As it turned out, the property isn't zoned for that type of use in any case.
City planning officials say it was designated "strategic core" in Thunder Bay's official plan and is zoned Central Business District.
A storage facility is not an approved use in a CBD zone.
City hall never received an application to rezone the site.
Comuzzi had made inquiries about that when he first heard about U-Haul's interest months ago.
"We were enamoured by the fact that it wasn't going to be vacant ownership, that somebody was actually going to spend money on the building and maybe bring it back to its original stature. What we were questioning was whether there was going to be any retail. We never heard what the plans were," Comuzzi said.
He added that just having 150,000 square feet of storage space "in the most valuable piece of property in the downtown area" wouldn't be the best use as far as neighbouring businesses were concerned.

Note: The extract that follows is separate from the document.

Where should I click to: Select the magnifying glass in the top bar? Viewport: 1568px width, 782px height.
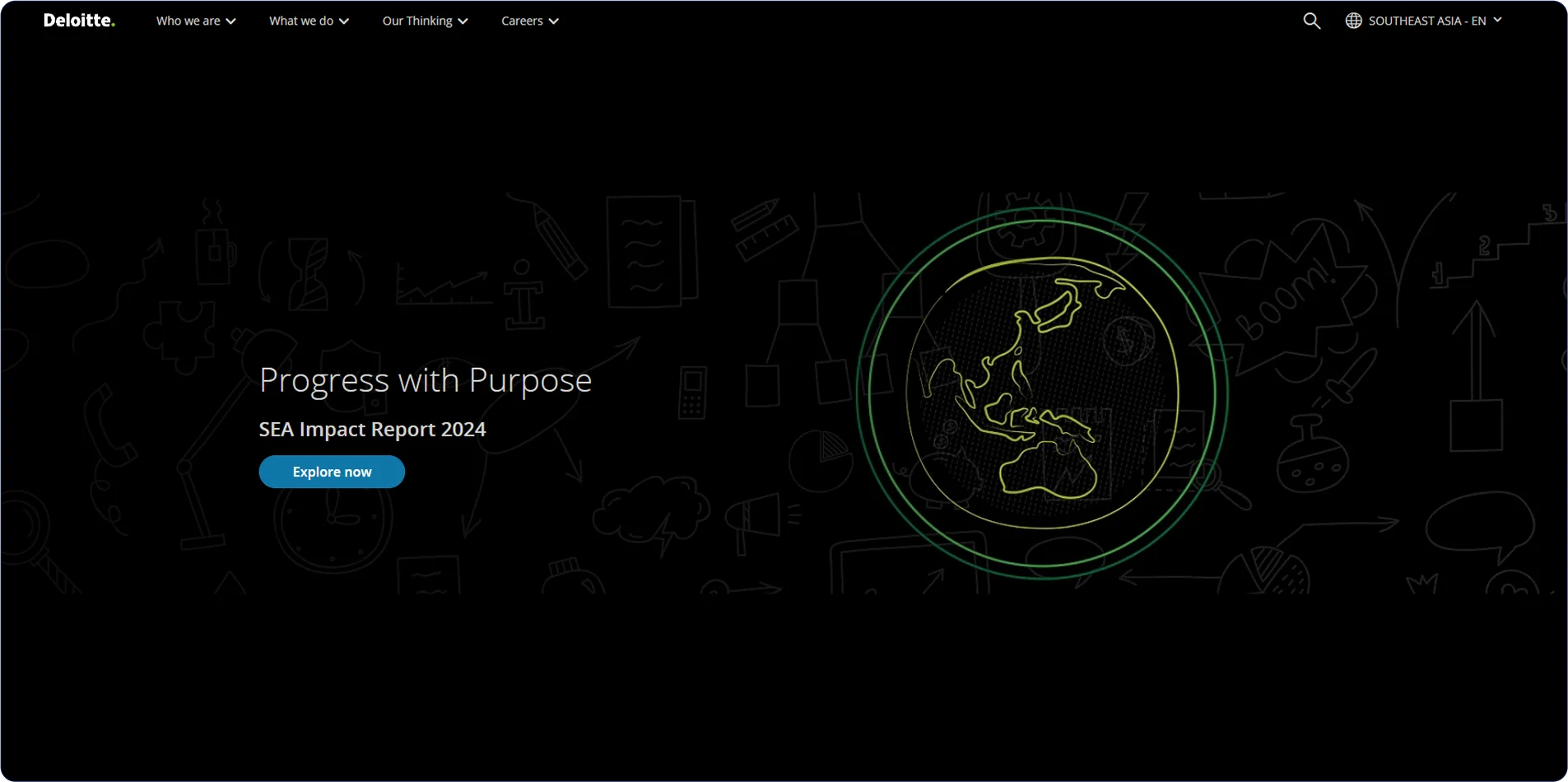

Comuzzi said the BIA had hoped it might be able to co-operate with U-Haul and "do something" with sections of the building fronting Red River Road and Court Street.
"Retail space or something that would be more conducive to the rest of the businesses in the downtown core," he said.
Although U-Haul backed away in March, Comuzzi believes there are other parties exploring the acquisition of the old department store.
"I can't say right now, but I think we'll hear something positive within the next month," he said.
Recent attempts by reporters to reach the current owner were unsuccessful.
Comuzzi said the individual has connections to Thunder Bay, but lives most of the time in another part of Canada.